OpenAI is set to reach a $260 billion valuation after a $40 billion investment from Softbank. Critics question Altman's role, suggesting brokerage on both sides of the deal as a conflict of interest.
Musk's bid escalates scrutiny, potentially attracting the attention of California Attorney General Rob Bonta, wielding power to block a deal undervaluing the non-profit.
Musk's bid marks the latest chapter in their ongoing feud, starting when Musk left OpenAI three years after founding. Since then, Musk's company, xAI, has sued OpenAI twice, alleging it abandoned its mission to develop AI for humanity's benefit. An ex-OpenAI insider called Musk's move "another sad play for attention."

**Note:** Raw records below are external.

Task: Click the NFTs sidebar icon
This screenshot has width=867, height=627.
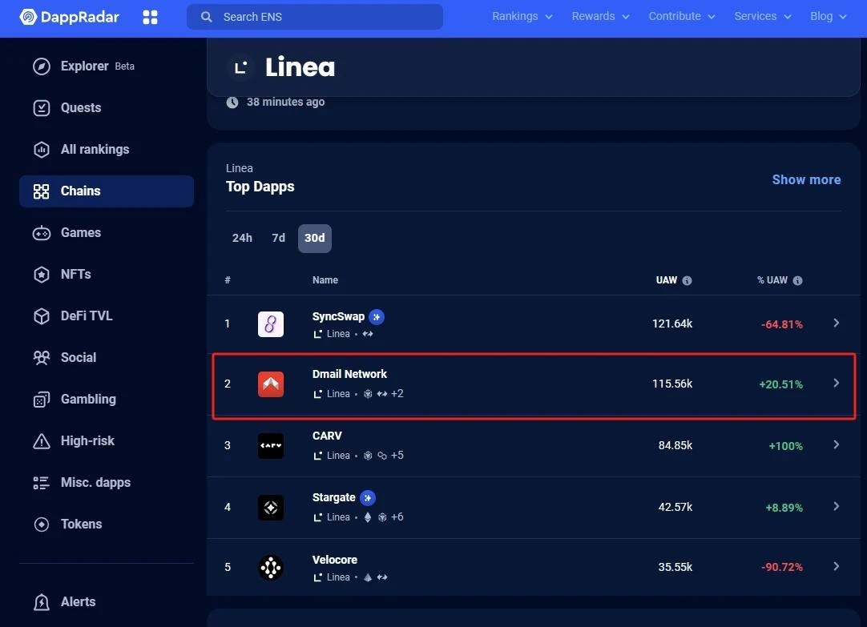Action: click(42, 274)
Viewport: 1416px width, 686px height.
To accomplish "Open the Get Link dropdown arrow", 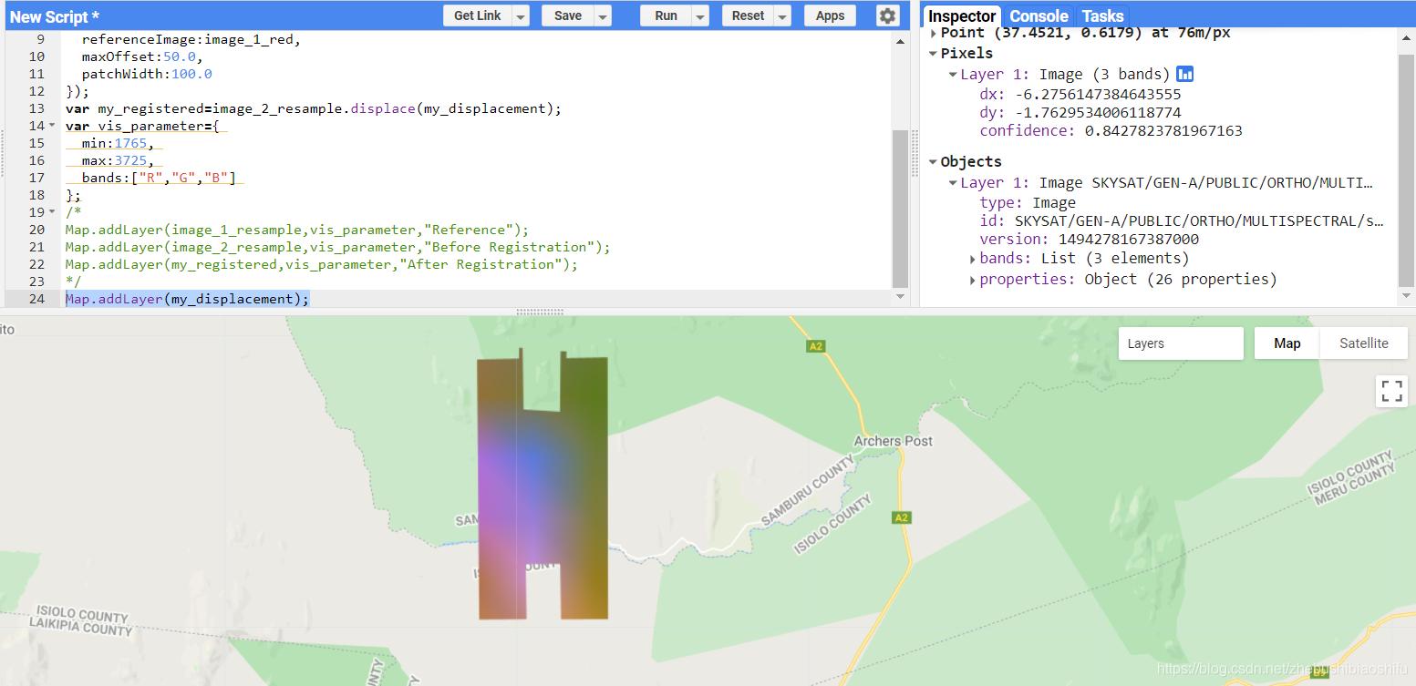I will [521, 15].
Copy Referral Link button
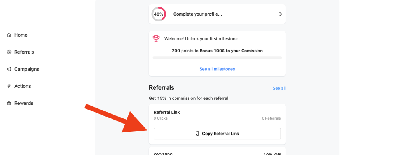Screen dimensions: 398x155 tap(217, 134)
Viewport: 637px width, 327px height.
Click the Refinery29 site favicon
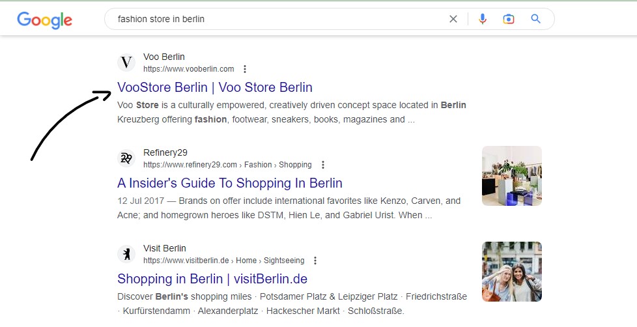click(x=126, y=158)
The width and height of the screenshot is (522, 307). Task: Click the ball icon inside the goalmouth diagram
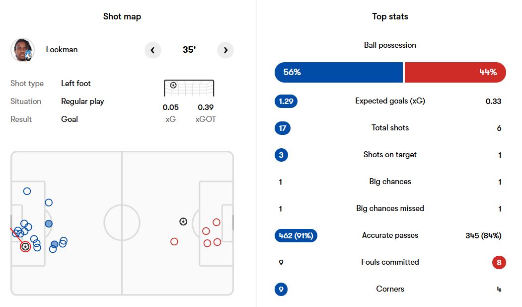point(173,85)
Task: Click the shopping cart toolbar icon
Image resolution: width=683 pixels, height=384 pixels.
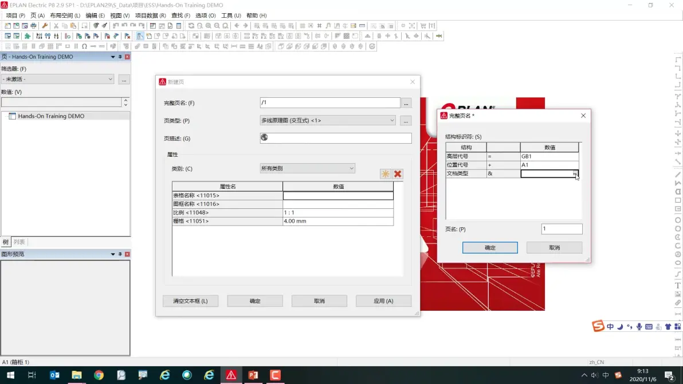Action: point(423,26)
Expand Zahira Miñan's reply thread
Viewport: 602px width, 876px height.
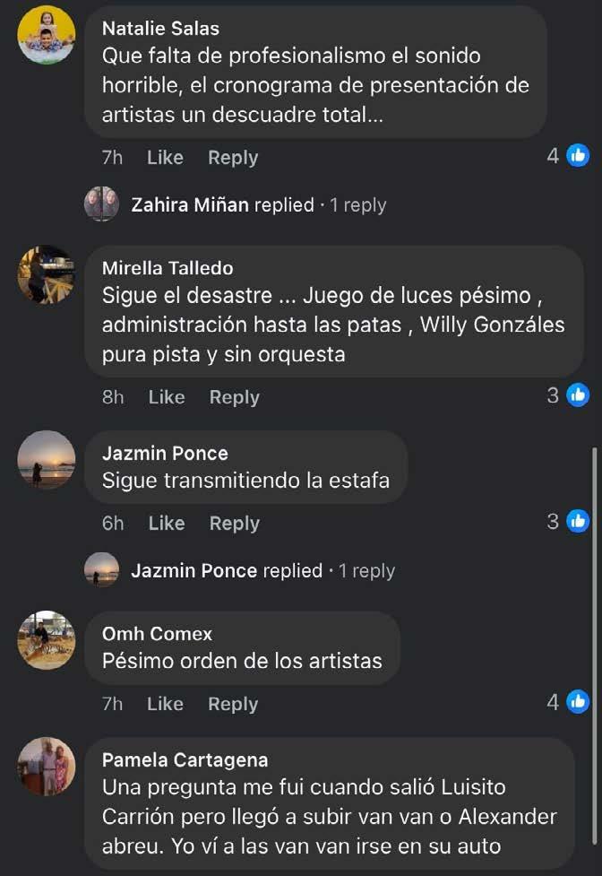(258, 205)
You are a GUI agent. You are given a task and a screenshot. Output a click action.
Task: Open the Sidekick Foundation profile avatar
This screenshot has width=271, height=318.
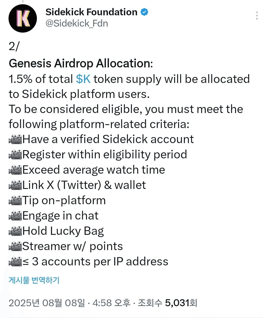[x=23, y=18]
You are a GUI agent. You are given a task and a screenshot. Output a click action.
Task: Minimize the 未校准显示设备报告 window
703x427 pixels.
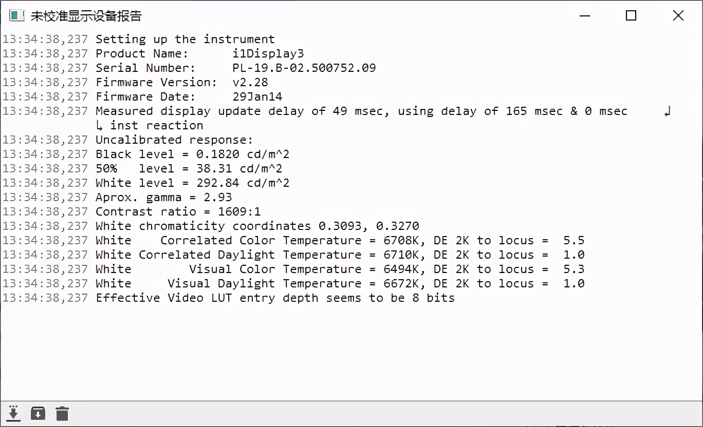(584, 16)
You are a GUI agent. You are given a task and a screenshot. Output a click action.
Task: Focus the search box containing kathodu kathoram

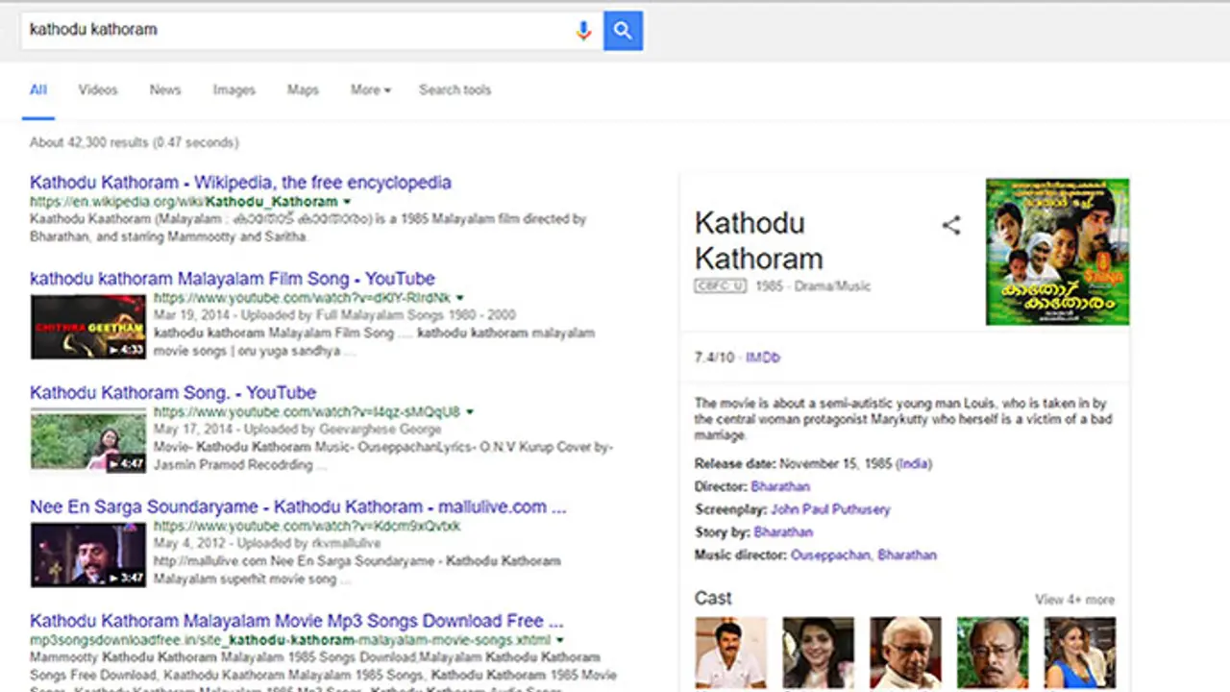click(288, 31)
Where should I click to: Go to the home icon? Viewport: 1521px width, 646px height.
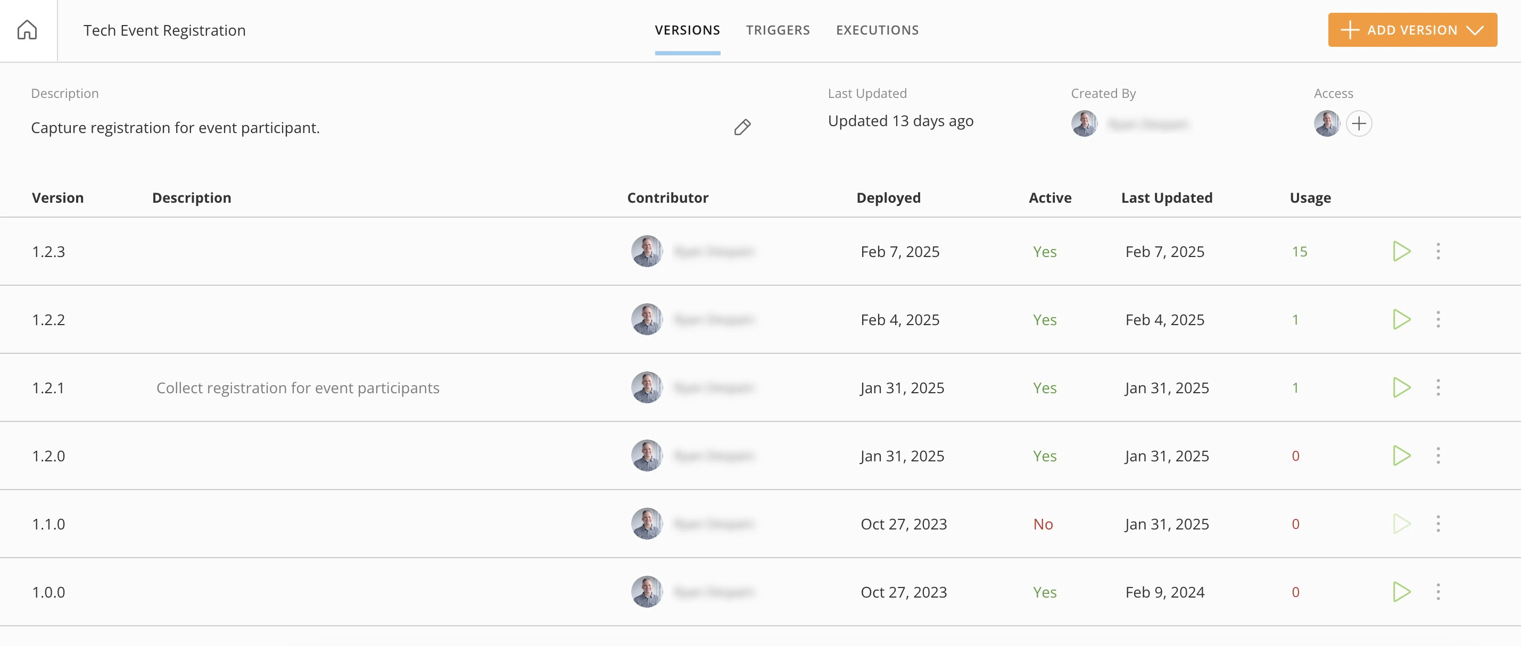click(x=27, y=30)
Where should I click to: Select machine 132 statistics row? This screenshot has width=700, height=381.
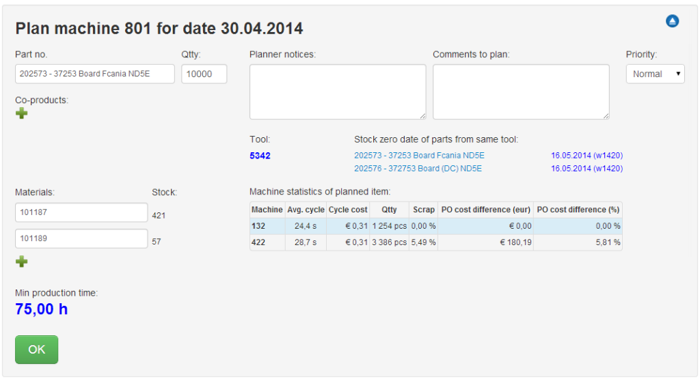(435, 226)
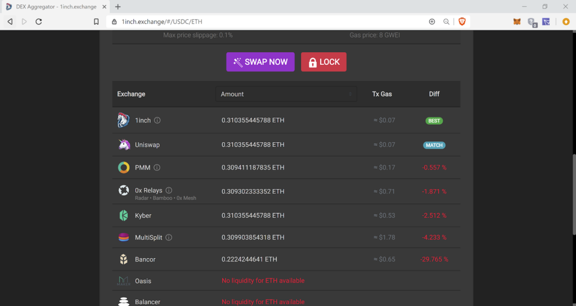Reload the page
The image size is (576, 306).
[39, 21]

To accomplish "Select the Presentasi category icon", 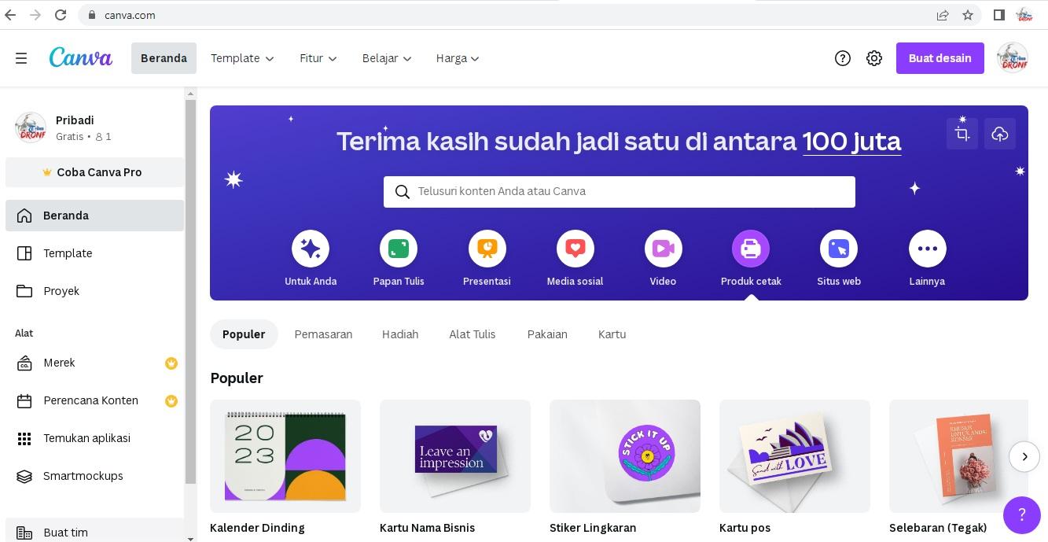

- Elon Musk's company, xAI, has a history of conflict with OpenAI, as evidenced by two lawsuits alleging that OpenAI abandoned its mission to develop AI for humanity's benefit.
- Sam Altman, as a board member of OpenAI, is currently under pressure to sell to Musk at his proposed price to avoid appearing to undercut OpenAI, but doing so could potentially undermine OpenAI's mission.
- If Musk's bid for a majority stake in OpenAI fails, it could still have an impact on the non-profit's plans to transition into a commercial entity, as it has raised questions about the true value of OpenAI and potentially attracted the attention of regulatory bodies.